David Beckham: Good for U.S. Soccer? No.

Over the past decade, David Beckham’s name has been synonymous with soccer for casual fans and hooligans alike. Beckham’s done it all, from doubling as a male model, wedding Posh Spice, having a feature film named after him (in which he only appears through archived footage) and becoming one of Time Magazine’s ‘100 Heroes and Icons.’ Now Beckham has garnered attention from Major League Soccer’s most ‘Hollywood’ team, the two-time MLS Cup winning L.A. Galaxy.
On the field he was the 1999 and 2001 FIFA Player of the Year and led Manchester United to major success in the FA Premier League in the late 1990s and early 2000. We are now in 2007, and Beckham will not even be out of his contract with Real Madrid until July of this year.
The 31-year-old is not past his prime; he is on the tail end of it. While he was once considered arguably the best soccer player in the world, die-hard fans can now name 10 better players.

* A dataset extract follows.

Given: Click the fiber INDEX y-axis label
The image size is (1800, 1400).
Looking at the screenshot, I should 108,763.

So let’s not take this acquisition as something other than what it is. Beckham is not being brought over because he is the best soccer player in the world. Rather, he is the most marketable, and Tinseltown is where it matters most.
Still, this title doesn’t mean he deserves $250 million over five years as has been reported. That’s $90 for every second he is on the field. He’ll join Bill Gates and a few others in the exclusive ‘It’s-Not-Worth-My-Time-to-Pick-Up-a-$100-Bill’ Club.

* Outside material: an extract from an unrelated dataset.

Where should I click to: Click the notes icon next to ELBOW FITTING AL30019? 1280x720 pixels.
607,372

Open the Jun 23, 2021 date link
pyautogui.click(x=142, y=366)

Those who are becoming excited about Beckham’s arrival are casual sports fans. Die-hards know his career is going downhill, but the regular guy will go to one or two games. As will soccer moms pining to see David’s dreamy figure striding up and down the field. Heck, they may get the whole family out and show the kids what a true sports legend looks like.
The 400 percent price increase that the Galaxy announced for their season tickets (from $100 to $400 for the cheapest seats) once Beckham was signed won’t be enough to keep sports fans away from the Home Depot Center starting this summer. Well, at least for this year.
Sooner or later the novelty wears off. So unless Beckham direct-free-kicks the American sports culture right on its ear, the lucrative signing will have been a bust.
Here in the United States, yes, soccer is becoming more popular. It still has a ways to go though. Our culture wants frequent scoring in our sports. Soccer history isn’t nearly as prevalent here as other countries, where soccer is indeed life. Kids have been playing baseball here for three centuries and counting. Currently, Major League Baseball is playing second fiddle to the National Football League in popularity. Basketball comes in third place, and so I ask: When it is in season, could you really see the average sports fan talking about the Galaxy rather than the Lakers?
The only way this signing will be worth it is if Beckham turns soccer into our country’s most-embraced sport. Please, do not hold your breath on that one.